In 1978, under orders from Massachusetts Department of Environmental Quality Engineering (DEQE), General Electric hired Gerald M. Friedman of RPI to design and implement a grid of groundwater test wells around the GE Transformer Plant.

Massachusetts DEQE issued the order in response to reports of cancer deaths in clusters in the Lakewood neighborhood of Pittsfield. Friedman was selected because he had recently completed the official groundwater study for New York State's "Love Canal" disaster. He was hired by Peter Berle, a summer resident of Stockbridge, the then-commissioner of the New York State Department of Environmental Conservation.

Dr. Friedman's map and study revealed "the smoking gun" (his words). The test well data revealed a toxic groundwater plume leaving GE's Transformer Plant and extending under the bed of the Housatonic River and into the shallow water table of Lakewood. Dr. Friedman reported the following to General Electric, to Massachusetts DEQE and to the Massachusetts Department of Public Health.

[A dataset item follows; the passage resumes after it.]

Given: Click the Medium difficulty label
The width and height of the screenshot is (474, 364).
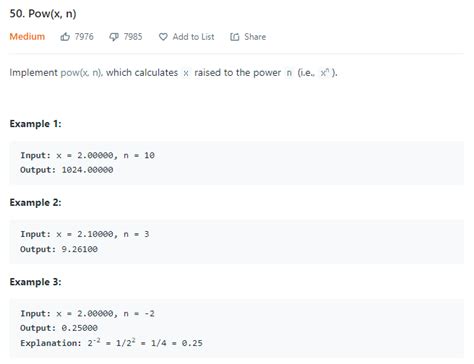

The Lakewood deaths resulted from exposure "to a toxic cocktail of chemicals, PCBs, TCE, and coal tar derivatives, in a mixture one hundred times more lethal to human health than PCBs alone." And Dr. Friedman expressed his assessment that GE faced a $10 billion liability in Pittsfield and down the river.

General Electric, Mass DEQE, Mass DPH, the mayor of Pittsfield and the Office of the Governor received Friedman's map, data and conclusions in 1980. The officials have all known for 42 years that the Lakewood deaths were due to exposure to a "catalyzing effect" of specific PCBs upon coal tar derivatives: PCBs.

In 1981, GE elevated Jack Welch to CEO, and GE began its attack on MA DEQE and MA DPH and the City of Pittsfield in response to the Friedman "smoking gun." The only credible public health data to survive GE's assault has been a GIS canine tumor study by Dr. Moore at Tufts University, which revealed that 70 percent of the tumors from Pittsfield and Lenox came from addresses 200 yards or less from the Housatonic River. As Dr. Moore said, "Dogs are indicator species for humans."

The proposed construction of a 1.2 million cubic yard toxic landfill inside a community that already has the highest-in-the-nation lifelong exposure to PCBs is an act of savagery.